Stored items =>
--- START ---

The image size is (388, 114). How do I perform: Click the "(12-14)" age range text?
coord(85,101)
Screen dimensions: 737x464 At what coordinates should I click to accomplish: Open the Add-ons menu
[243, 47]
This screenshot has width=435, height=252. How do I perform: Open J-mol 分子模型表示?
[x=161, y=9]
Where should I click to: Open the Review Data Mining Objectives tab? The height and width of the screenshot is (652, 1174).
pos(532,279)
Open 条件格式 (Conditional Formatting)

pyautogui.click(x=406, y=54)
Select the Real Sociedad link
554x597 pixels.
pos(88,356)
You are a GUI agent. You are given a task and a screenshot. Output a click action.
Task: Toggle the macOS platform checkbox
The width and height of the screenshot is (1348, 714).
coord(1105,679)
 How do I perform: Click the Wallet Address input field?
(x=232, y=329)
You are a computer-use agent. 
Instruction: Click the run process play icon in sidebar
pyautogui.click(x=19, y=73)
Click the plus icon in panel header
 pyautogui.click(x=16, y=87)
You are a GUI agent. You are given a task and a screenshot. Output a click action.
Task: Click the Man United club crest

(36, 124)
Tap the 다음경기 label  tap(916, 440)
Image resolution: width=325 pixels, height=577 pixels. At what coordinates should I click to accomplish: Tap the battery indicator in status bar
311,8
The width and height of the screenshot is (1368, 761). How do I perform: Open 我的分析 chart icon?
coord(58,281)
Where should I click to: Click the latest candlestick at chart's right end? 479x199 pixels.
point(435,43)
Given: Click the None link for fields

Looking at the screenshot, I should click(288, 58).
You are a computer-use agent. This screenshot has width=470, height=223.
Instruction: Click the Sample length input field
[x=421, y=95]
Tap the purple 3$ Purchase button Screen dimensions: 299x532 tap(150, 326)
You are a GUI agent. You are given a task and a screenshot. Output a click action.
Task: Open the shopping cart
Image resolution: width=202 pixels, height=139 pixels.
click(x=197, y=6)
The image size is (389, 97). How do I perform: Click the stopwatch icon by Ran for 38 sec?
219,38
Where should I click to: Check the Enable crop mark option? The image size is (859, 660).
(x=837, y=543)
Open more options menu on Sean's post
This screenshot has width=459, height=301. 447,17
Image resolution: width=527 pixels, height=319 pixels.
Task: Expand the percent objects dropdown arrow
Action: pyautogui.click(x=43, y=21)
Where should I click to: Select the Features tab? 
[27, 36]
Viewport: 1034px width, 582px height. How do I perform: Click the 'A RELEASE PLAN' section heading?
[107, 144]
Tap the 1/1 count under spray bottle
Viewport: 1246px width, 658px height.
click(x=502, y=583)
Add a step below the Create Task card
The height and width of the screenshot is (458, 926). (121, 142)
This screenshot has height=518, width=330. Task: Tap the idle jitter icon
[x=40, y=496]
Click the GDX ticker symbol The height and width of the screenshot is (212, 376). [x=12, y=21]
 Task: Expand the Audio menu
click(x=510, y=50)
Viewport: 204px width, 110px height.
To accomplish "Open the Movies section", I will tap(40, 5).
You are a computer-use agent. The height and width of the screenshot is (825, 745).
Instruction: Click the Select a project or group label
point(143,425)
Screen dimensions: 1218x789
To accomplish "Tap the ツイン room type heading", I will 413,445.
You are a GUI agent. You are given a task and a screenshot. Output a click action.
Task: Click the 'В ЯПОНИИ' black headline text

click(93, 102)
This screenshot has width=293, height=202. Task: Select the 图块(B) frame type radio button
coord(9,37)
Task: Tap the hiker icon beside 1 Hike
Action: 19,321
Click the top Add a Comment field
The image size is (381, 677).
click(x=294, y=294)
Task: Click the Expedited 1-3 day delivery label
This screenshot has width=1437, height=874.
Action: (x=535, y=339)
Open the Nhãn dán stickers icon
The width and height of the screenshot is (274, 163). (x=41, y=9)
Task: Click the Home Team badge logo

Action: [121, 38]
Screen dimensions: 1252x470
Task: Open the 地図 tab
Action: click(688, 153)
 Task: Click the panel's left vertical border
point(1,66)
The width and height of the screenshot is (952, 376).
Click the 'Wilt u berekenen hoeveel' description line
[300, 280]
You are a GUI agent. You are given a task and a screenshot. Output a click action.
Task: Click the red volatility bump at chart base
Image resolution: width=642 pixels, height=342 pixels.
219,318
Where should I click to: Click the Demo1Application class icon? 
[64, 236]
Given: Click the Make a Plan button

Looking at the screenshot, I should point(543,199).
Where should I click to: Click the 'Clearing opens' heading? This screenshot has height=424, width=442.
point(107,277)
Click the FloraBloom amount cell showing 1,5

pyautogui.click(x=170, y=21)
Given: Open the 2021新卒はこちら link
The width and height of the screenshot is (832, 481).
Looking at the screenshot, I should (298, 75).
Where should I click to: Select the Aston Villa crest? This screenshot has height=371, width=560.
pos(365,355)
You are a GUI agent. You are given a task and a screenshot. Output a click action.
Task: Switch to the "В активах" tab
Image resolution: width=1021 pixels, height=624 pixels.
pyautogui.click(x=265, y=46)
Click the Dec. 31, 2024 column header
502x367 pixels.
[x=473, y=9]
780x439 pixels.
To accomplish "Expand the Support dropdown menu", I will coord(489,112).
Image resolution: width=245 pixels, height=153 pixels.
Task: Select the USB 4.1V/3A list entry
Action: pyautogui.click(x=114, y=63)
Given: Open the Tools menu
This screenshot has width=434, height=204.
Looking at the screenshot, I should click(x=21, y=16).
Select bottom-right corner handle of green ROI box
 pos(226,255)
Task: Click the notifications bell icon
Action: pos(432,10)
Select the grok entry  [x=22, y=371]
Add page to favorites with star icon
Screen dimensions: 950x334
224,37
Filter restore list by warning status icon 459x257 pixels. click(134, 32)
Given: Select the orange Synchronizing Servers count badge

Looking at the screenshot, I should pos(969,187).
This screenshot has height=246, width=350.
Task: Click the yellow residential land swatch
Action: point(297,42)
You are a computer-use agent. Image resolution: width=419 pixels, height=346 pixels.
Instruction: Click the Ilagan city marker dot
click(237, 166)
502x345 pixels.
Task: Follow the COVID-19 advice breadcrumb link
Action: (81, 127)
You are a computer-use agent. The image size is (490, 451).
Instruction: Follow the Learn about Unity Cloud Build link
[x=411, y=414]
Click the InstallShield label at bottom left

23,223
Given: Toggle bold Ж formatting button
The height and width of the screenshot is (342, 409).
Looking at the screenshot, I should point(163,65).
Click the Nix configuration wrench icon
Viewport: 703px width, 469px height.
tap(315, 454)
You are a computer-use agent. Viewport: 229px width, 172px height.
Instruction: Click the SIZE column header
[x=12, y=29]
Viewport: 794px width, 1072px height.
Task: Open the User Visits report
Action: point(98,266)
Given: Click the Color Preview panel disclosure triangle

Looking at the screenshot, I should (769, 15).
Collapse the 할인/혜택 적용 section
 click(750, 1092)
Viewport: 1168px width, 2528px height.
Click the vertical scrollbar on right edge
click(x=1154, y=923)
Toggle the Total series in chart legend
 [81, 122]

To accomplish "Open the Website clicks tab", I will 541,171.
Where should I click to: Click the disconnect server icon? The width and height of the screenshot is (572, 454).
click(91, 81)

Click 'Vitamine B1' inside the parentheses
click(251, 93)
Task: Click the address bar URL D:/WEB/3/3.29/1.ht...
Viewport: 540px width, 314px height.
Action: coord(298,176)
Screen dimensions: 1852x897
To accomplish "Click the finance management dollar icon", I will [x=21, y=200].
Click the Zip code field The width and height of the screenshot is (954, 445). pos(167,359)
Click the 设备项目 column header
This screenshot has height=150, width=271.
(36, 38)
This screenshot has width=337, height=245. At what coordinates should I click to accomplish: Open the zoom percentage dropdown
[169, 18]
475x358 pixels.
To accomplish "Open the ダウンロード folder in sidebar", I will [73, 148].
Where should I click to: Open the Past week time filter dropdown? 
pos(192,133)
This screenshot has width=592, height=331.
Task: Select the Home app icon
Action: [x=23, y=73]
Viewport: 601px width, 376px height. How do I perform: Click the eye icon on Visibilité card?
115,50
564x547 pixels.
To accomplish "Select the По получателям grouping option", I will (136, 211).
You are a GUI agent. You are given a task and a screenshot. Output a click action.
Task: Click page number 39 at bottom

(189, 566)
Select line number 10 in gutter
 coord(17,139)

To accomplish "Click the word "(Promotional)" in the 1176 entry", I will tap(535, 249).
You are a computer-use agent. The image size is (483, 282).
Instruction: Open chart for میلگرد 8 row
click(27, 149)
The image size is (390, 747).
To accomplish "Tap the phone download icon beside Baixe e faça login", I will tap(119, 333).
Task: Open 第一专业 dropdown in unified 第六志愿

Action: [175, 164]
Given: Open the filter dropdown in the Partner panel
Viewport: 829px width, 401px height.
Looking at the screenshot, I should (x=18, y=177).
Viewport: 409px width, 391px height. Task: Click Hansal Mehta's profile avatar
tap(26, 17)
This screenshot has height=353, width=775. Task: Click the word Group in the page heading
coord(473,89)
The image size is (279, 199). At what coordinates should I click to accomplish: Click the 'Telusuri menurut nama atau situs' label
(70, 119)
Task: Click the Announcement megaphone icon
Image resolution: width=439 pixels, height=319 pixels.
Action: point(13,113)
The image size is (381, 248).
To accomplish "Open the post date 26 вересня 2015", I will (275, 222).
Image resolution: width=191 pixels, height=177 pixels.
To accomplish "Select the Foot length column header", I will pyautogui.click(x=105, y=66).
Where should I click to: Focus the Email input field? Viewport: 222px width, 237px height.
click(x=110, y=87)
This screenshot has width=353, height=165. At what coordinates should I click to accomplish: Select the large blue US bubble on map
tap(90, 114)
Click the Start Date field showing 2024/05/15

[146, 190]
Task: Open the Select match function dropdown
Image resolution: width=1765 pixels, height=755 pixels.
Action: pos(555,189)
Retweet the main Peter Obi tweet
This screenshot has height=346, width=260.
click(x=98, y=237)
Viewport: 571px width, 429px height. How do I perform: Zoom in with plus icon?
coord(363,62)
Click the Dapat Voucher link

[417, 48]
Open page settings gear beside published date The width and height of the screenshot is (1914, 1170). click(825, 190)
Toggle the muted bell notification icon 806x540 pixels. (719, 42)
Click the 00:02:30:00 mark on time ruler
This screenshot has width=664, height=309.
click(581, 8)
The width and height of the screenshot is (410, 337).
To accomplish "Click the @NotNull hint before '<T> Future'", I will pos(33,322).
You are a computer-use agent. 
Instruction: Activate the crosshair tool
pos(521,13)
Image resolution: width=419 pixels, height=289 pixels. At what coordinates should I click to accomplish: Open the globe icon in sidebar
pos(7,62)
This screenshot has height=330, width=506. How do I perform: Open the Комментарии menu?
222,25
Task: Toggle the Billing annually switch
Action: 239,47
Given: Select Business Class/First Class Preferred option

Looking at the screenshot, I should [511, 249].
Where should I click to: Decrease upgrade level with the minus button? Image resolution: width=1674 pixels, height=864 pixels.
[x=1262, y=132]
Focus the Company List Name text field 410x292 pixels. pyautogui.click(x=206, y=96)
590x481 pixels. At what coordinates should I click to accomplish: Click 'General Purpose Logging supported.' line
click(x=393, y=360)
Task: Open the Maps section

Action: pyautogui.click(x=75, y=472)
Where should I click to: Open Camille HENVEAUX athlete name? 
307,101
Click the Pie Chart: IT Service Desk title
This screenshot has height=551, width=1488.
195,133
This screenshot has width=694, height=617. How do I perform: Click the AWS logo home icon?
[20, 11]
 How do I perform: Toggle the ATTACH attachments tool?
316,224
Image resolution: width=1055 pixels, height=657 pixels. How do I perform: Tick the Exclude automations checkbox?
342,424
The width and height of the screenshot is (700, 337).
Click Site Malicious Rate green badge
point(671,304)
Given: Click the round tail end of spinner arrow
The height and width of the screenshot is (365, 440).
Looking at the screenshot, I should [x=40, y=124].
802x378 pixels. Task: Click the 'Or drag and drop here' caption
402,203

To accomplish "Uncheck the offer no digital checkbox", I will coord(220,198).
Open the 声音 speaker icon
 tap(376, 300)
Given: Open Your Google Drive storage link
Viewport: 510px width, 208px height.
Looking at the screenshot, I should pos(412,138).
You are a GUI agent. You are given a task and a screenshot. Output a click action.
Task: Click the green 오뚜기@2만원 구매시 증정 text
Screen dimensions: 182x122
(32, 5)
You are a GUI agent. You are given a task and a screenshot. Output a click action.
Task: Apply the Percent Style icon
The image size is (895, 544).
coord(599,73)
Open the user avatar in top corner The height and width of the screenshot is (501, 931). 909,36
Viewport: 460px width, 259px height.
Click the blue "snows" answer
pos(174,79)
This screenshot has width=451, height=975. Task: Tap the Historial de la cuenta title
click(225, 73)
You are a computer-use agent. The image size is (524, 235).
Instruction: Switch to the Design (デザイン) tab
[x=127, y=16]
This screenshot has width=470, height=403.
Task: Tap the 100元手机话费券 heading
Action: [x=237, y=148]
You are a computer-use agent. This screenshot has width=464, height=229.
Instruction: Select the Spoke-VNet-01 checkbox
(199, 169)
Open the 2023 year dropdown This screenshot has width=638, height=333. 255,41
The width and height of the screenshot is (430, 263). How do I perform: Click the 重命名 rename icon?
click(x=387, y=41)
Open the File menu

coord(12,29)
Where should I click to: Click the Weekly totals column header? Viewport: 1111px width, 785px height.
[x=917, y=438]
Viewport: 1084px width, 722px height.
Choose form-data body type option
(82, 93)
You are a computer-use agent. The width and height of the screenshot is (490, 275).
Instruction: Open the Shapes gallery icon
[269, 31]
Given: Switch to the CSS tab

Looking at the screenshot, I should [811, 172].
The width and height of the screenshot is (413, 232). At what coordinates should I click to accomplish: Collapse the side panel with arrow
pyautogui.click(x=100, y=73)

--- END ---

Exercise directions =>
Please return the lines above that run from the line containing "The width and height of the screenshot is (1368, 761)." to the line containing "You are a computer-use agent. The height", inclusive, exactly and with no other lines.

Response below =>
The width and height of the screenshot is (1368, 761). How do I perform: Open 我的分析 chart icon?
coord(58,281)
Where should I click to: Click the latest candlestick at chart's right end? 479x199 pixels.
point(435,43)
Given: Click the None link for fields

Looking at the screenshot, I should click(288, 58).
You are a computer-use agent. This screenshot has width=470, height=223.
Instruction: Click the Sample length input field
[x=421, y=95]
Tap the purple 3$ Purchase button Screen dimensions: 299x532 tap(150, 326)
You are a GUI agent. You are given a task and a screenshot. Output a click action.
Task: Open the shopping cart
Image resolution: width=202 pixels, height=139 pixels.
click(x=197, y=6)
The image size is (389, 97). How do I perform: Click the stopwatch icon by Ran for 38 sec?
219,38
Where should I click to: Check the Enable crop mark option? The image size is (859, 660).
(x=837, y=543)
Open more options menu on Sean's post
This screenshot has width=459, height=301. 447,17
Image resolution: width=527 pixels, height=319 pixels.
Task: Expand the percent objects dropdown arrow
Action: pyautogui.click(x=43, y=21)
Where should I click to: Select the Features tab? 
[27, 36]
Viewport: 1034px width, 582px height. How do I perform: Click the 'A RELEASE PLAN' section heading?
[107, 144]
Tap the 1/1 count under spray bottle
Viewport: 1246px width, 658px height.
click(x=502, y=583)
Add a step below the Create Task card
The height and width of the screenshot is (458, 926). (121, 142)
This screenshot has height=518, width=330. Task: Tap the idle jitter icon
[x=40, y=496]
Click the GDX ticker symbol The height and width of the screenshot is (212, 376). [x=12, y=21]
 Task: Expand the Audio menu
click(x=510, y=50)
Viewport: 204px width, 110px height.
To accomplish "Open the Movies section", I will tap(40, 5).
You are a computer-use agent. The height and width of the screenshot is (825, 745).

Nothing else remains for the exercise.